I also didn't buy the whole gambit of Rhode/War Machine picking a fight with a drunken Iron Man at a party full of innocent people (why would a military guy like Rhode jeopardize their lives?). Tony Stark's drunkeness, as depicted in this movie, is played for laughs (there's no anguish or battle with addiction, as in the comics) and kind of makes Iron Man look goofy, and with the AC/DC blasting and lots of big showy spectacle, there's a "frat boy" gloss to it (as my buddy Javier Hernandez put it) and a "Super Bowl" flavor to this movie (as another pal, Jon Clark, worded it). I'd have to agree, that's how it hit me as well. Odd for a movie that actually does not have enough spectacle going on: not enough Whiplash, only one scene in which the Black Widow kicks ass, and routine robot warfare we've seen in many other films previously.
Lacking from the proceedings are any kind of "Oh, wow!" moments of Iron Man taking flight, which were very well done (and very naturalistic) in the first film. Remember those great daylight flight shots that seemed so authentic? None here, most of it is done at night, where you can cut corners on realistic special effects.
Speaking of the Black Widow, to my surprise, I enjoyed Scarlett Johannsen despite my initial reservations, but again, not enough Black Widow. and, truth is, she doesn't really belong in this film. Neither does Samuel L. Jackson/Nick Fury, who got on my nerves. He's not a badass (like every other Jackson role) or as charismatic as in the comics. They should've gone with the original Caucasian Nick Fury character, rather than let the Ultimate Marvel version. Jackson is too old and flabby and oddly toothless as Nick Fury, who needs some more bite to him. Javier had a great idea: cast WATCHMEN's Comedian (Jefferey Dean Morgan) in the classic Nick Fury role. While we're at it, Terrence Howard (from the original IRON MAN) would've been a much better and more convincing Rhode/War Machine than an aging, physically unimpressive Don Cheadle). And honestly, does this movie really need War Machine? Save something for IRON MAN 3, right?
And that's the biggest problem with IRON MAN 2 (and, evidently, recent Marvel movies, such as the dust-up behind the scenes on SPIDER-MAN 3 and SPIDER-MAN 4, where characters and subplots were forced onto Sam Raimi's movies) is there's too many executives in the kitchen, trying to shoehorn contemporary characters and storylines (in this case, all this Ultimate Marvel/Avengers Initiative plot leading up to the AVENGERS film).

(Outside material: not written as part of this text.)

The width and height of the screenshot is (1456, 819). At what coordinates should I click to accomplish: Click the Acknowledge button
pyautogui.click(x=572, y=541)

Like the Uru hammer Mjolnir, the Avengers plot will be picked up in next May's THOR movie. (For now, the hammer is out there in the New Mexican desert, where both Javy and I expected to find the Hulk! How a Norse God winds up there will be an interesting thing to learn....) Let's hope that the continuing quest to get to Marvel Entertainment's endgame - THE AVENGERS movie - does not hamper the storylines of both THOR and CAPTAIN AMERICA: FIRST AVENGER next summer.